While many of the book review services attract significant numbers of users and reviews, given the number of competing niche services, I’ve slowly realised my goal of finding the definitive service is actually just a misunderstanding on my behalf about what social media is. Although the idea of publishing reviews on more than one service was an anathema to me, it gradually occurred to me I’ve been baulking at the fundamental principle of social media, which is you need to mix communities if you want a diverse and healthy social network. And of course, there’s also never been a definitive source of book reviews, so after weeks of kicking around thinking all these social book review sites were inadequate, it turns out the inadequacy was in me. Oh well, Goodreads.com here I come.
With over 100 literary festivals flooding the UK’s burgeoning festival market, www.literaryfestivals.co.uk is devoted to publicising details about all the UK’s festivals, and is the perfect resource for anyone looking to indulge in their next festival fix.
Of course, if you were to try attending 1/4 of the available festivals you’d have no time for reading, writing, or even breathing, which raises the opportunity for a brand new kind of fictional death: death by literary festival.
Since the age of Web 2.0 heralded in the rise of social networking, there’s been an illimitable stream of social networking sites, each growing broad—and sometimes deep—social graphs, and most of them failing to think of one single interesting thing to do with their complex networks of users.
One website that tries to buck the trend is Book Army, a site sponsored by the publishing industry and looking to build an extensive library of book reviews from its network of keen readers.

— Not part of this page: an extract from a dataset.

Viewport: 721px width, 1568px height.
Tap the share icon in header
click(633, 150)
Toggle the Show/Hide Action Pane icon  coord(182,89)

The idea is impeccable. Since the majority of users are keen, amateur readers, the site is growing an army of reviewers, such as myself, who are unlikely to be swayed by publisher trends or kickbacks, and are more likely to provide honest reviews than traditional media. As the mass of candid reviews grows, the site attracts a larger group of users, which, coupled with the ability to favour reviews using the site’s social networking, allows users to tailor their experience to fit with their own social graph and ideals.
But while the idea is simple and exciting, I can’t help wonder if perhaps something hasn’t been lost in the execution? While you can read and post reviews on the site, the social features are limited, and the inability to link outside the site makes it difficult for blogs, such as this one, to work co-operatively with the site. Although BookArmy undoubtedly works and has promise, it seems to lack the passionate zeal that separates those truly successful websites from the throng that litters the Internet’s long tail.
Is Book Army the future of book reviews? Almost definitely not, although it does serve as an excellent illustration of the power that user-generated content and social graphs hold, as they go hand-in-hand and bash at the door of traditional media, a sign that someday soon the madmen might well rule the asylum.